Task details ->
Nothing but the lines from the one containing "Click the Existing" through the last line of the data below should be returned, each exactly as it stands, pictures excluded.

(Dataset entries)
"""
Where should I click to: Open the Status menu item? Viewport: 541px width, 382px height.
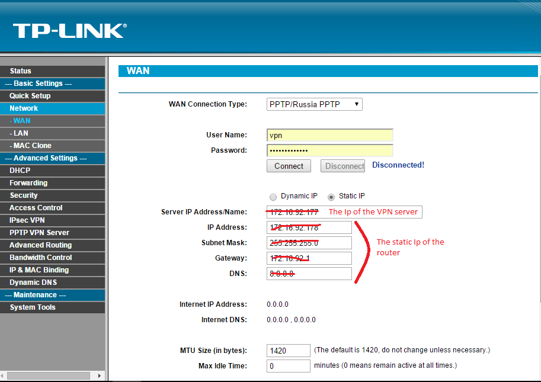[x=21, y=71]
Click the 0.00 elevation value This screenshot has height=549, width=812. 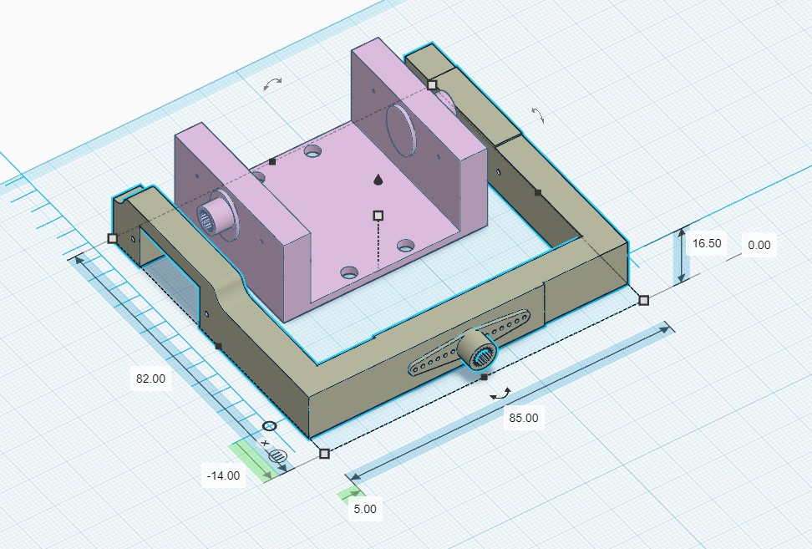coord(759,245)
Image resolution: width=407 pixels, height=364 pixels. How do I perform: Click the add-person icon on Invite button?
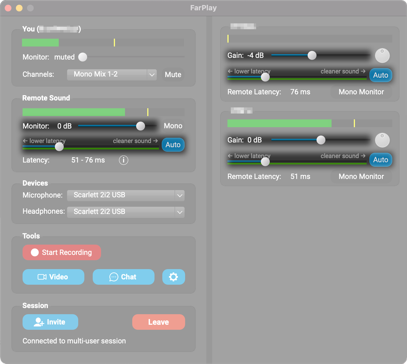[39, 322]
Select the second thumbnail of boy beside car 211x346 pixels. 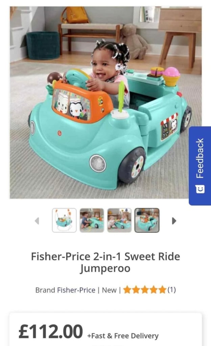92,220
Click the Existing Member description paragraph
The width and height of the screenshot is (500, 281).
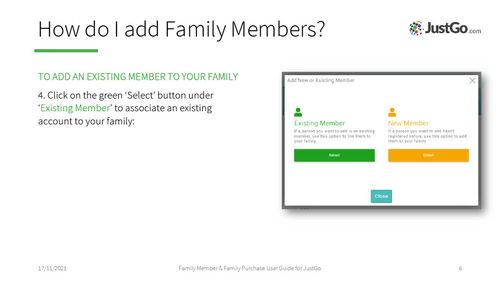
"""
Solution to the exercise ->
Click the Existing Member description paragraph
The width and height of the screenshot is (500, 281).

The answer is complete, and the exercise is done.